Records from a collection >>
++++++++++++++++++++

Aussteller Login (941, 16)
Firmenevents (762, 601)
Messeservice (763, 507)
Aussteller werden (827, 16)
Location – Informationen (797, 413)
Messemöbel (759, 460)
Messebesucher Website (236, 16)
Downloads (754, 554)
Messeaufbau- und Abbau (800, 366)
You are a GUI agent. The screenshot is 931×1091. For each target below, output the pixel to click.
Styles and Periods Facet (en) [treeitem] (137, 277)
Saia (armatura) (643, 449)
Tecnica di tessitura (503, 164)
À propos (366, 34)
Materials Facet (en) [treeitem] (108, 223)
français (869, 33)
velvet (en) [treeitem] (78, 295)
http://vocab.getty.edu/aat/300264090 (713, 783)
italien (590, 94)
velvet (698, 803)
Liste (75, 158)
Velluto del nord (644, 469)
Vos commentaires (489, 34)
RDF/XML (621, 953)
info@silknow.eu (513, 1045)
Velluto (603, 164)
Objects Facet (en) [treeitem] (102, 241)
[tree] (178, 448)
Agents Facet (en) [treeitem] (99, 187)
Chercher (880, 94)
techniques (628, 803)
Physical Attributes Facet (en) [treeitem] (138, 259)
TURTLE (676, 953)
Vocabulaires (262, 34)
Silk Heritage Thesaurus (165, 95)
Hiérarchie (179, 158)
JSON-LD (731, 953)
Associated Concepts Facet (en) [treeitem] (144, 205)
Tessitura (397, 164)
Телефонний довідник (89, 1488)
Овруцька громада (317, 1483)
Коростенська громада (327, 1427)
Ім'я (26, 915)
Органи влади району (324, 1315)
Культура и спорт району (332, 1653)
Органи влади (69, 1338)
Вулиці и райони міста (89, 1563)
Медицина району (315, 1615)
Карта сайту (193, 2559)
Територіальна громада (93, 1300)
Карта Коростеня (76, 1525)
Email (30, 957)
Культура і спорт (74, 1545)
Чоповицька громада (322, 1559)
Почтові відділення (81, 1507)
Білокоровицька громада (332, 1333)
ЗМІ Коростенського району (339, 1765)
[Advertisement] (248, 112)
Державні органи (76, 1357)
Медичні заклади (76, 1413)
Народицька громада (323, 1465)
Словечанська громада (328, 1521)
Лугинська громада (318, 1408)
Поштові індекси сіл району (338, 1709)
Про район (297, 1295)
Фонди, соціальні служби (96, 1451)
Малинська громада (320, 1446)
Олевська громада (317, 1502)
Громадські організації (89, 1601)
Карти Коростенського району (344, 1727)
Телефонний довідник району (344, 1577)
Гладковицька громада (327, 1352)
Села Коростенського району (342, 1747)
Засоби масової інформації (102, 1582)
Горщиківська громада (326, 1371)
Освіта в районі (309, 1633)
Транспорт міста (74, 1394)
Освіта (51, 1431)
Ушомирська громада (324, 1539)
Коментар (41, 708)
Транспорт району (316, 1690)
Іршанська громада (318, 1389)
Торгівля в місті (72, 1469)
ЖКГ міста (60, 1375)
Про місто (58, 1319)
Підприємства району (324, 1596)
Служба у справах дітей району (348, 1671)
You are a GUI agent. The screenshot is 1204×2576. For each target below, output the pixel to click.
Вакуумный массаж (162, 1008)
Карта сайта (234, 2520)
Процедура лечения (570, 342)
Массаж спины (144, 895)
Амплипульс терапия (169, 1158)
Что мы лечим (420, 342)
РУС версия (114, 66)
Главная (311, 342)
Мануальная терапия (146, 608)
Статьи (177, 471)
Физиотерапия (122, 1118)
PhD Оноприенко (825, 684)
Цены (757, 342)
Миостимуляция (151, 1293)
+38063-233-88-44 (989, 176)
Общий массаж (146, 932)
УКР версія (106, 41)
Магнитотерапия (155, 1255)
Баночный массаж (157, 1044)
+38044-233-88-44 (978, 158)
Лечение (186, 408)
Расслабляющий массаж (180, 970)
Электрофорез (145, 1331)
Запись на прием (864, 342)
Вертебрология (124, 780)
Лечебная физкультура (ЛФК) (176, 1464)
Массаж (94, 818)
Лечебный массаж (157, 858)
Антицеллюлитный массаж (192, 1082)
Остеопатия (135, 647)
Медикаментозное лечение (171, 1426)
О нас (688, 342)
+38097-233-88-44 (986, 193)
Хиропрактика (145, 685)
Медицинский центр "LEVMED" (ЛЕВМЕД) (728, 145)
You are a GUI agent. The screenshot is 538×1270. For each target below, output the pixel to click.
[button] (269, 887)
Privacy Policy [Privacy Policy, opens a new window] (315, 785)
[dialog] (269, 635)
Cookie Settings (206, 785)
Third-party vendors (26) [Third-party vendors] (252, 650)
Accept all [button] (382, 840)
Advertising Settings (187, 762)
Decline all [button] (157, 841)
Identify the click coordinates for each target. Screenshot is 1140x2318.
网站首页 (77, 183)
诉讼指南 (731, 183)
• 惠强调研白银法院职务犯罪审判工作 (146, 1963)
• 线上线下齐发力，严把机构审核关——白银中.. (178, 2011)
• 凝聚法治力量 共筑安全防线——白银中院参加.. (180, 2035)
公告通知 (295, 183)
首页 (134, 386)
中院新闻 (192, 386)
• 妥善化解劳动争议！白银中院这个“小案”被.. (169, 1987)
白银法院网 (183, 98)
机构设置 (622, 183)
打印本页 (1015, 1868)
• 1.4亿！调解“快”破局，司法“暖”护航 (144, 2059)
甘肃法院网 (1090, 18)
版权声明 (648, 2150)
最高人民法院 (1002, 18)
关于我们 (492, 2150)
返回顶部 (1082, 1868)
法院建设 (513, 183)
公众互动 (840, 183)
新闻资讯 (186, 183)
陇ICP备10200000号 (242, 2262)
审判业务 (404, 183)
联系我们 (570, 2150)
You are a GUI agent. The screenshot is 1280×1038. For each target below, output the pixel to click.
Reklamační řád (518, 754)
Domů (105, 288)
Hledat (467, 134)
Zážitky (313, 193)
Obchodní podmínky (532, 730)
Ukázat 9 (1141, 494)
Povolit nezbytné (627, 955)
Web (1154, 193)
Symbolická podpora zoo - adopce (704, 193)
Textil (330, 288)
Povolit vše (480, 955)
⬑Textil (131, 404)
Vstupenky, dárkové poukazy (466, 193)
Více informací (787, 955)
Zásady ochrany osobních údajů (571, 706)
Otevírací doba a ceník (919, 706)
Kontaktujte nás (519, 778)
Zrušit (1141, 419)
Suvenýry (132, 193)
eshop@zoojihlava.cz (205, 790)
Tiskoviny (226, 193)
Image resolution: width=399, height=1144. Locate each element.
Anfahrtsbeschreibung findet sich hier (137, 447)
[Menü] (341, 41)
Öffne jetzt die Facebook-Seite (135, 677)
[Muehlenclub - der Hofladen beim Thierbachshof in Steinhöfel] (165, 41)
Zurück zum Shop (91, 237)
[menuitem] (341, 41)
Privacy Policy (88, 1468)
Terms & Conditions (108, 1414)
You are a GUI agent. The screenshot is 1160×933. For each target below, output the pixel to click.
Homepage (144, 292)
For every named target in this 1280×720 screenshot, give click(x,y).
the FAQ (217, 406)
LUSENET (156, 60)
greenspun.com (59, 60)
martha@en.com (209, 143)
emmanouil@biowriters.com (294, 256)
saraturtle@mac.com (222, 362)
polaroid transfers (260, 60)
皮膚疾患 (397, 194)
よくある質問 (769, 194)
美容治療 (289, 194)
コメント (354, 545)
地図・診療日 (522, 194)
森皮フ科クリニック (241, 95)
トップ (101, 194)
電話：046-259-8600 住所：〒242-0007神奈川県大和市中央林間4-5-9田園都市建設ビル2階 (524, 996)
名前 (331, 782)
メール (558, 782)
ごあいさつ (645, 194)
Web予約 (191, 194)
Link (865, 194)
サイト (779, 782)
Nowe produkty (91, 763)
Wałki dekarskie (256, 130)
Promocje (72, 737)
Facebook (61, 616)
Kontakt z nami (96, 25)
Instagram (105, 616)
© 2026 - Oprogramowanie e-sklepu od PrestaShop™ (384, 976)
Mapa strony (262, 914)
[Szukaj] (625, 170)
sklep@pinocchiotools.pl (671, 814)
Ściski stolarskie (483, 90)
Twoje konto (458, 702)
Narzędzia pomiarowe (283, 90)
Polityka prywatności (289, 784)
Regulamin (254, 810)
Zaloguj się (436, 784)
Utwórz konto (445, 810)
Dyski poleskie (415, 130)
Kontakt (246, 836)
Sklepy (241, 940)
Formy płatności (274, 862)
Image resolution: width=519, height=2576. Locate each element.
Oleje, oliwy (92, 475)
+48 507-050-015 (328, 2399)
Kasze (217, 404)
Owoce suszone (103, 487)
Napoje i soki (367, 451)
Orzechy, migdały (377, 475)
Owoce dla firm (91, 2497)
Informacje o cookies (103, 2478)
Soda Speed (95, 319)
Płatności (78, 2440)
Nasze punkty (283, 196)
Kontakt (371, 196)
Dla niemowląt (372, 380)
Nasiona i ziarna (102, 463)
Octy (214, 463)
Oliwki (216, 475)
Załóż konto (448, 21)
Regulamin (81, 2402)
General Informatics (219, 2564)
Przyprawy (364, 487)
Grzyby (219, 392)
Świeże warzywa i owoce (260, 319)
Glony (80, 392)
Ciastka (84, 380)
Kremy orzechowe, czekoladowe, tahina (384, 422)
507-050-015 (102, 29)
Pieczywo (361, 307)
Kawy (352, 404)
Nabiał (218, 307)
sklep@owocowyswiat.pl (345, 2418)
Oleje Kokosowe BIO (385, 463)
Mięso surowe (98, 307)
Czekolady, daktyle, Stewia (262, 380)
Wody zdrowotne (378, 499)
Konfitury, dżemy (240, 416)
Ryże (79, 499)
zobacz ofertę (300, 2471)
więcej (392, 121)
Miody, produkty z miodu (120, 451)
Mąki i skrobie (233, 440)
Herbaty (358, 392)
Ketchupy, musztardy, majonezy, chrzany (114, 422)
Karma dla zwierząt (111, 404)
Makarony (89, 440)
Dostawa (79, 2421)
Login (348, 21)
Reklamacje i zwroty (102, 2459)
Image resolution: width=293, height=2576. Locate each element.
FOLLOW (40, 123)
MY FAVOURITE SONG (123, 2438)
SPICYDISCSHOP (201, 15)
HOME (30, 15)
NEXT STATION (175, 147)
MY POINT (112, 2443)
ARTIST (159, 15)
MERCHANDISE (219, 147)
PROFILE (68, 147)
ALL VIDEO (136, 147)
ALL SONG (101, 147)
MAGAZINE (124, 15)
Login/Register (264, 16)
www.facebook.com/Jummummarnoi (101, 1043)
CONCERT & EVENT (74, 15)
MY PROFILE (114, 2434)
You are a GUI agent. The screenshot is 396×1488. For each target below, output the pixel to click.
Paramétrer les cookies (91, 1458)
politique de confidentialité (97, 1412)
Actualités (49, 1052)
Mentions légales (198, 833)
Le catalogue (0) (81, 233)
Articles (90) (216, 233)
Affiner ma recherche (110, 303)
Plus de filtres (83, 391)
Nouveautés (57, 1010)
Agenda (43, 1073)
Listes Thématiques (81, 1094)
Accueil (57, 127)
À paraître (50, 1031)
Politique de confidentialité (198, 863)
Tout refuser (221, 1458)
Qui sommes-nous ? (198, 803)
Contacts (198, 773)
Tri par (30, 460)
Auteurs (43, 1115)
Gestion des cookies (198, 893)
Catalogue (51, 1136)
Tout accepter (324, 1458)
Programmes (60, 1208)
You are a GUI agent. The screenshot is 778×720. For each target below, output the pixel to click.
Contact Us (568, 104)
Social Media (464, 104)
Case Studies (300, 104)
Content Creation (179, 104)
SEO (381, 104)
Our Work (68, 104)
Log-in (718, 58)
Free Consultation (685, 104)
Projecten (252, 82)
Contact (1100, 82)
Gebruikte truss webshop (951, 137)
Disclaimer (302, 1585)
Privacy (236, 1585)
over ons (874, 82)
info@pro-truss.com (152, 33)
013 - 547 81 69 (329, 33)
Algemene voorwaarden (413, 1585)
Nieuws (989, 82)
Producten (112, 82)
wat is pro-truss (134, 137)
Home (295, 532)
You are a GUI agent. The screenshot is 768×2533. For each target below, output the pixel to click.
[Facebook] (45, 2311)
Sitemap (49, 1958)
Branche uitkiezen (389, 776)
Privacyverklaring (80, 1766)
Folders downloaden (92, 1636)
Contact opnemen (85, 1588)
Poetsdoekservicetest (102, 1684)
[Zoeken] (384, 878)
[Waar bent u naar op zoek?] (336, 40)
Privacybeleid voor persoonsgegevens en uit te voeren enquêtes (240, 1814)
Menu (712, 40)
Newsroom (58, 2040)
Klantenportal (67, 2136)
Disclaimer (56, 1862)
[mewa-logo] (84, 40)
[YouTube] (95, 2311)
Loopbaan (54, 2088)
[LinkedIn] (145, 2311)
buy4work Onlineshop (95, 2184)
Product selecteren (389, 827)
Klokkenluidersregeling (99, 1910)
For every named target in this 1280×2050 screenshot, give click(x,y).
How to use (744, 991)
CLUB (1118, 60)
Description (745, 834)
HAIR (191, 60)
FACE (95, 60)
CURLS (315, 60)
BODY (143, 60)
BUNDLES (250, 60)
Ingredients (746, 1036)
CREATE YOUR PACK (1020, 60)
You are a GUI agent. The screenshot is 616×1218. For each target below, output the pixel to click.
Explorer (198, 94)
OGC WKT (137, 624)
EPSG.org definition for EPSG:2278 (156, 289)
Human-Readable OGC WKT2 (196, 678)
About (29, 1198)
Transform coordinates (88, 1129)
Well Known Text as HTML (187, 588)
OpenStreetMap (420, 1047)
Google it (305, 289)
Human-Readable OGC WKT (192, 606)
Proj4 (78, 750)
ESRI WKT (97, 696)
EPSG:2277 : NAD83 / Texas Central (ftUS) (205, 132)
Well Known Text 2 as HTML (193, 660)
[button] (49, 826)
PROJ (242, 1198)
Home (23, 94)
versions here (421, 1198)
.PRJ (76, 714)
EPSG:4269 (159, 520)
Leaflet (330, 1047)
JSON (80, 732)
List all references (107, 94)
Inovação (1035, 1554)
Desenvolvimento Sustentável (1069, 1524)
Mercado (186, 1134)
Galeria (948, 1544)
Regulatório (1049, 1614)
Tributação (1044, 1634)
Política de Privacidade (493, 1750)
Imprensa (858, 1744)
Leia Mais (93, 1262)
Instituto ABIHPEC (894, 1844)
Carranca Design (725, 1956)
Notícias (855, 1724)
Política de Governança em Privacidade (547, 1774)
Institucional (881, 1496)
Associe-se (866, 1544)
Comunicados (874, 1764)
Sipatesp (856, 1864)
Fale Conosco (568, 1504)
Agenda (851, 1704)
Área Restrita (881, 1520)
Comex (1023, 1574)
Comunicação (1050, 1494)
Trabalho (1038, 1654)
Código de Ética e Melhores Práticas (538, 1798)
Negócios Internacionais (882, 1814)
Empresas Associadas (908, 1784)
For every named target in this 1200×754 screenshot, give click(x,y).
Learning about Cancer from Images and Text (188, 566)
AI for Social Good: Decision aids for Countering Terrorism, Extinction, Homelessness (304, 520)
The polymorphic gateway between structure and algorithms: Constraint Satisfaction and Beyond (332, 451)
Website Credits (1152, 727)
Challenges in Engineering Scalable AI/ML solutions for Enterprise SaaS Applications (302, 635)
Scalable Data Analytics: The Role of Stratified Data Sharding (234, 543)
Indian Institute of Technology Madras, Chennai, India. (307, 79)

++++++++++++++++++++

Given request >> Return every line from the one containing "Messebesucher Website (236, 16)" down to the one containing "Hiérarchie (179, 158)", both included, reproducing each without any change.

Result for this exercise >>
Messebesucher Website (236, 16)
Downloads (754, 554)
Messeaufbau- und Abbau (800, 366)
You are a GUI agent. The screenshot is 931×1091. For each target below, output the pixel to click.
Styles and Periods Facet (en) [treeitem] (137, 277)
Saia (armatura) (643, 449)
Tecnica di tessitura (503, 164)
À propos (366, 34)
Materials Facet (en) [treeitem] (108, 223)
français (869, 33)
velvet (en) [treeitem] (78, 295)
http://vocab.getty.edu/aat/300264090 (713, 783)
italien (590, 94)
velvet (698, 803)
Liste (75, 158)
Velluto del nord (644, 469)
Vos commentaires (489, 34)
RDF/XML (621, 953)
info@silknow.eu (513, 1045)
Velluto (603, 164)
Objects Facet (en) [treeitem] (102, 241)
[tree] (178, 448)
Agents Facet (en) [treeitem] (99, 187)
Chercher (880, 94)
techniques (628, 803)
Physical Attributes Facet (en) [treeitem] (138, 259)
TURTLE (676, 953)
Vocabulaires (262, 34)
Silk Heritage Thesaurus (165, 95)
Hiérarchie (179, 158)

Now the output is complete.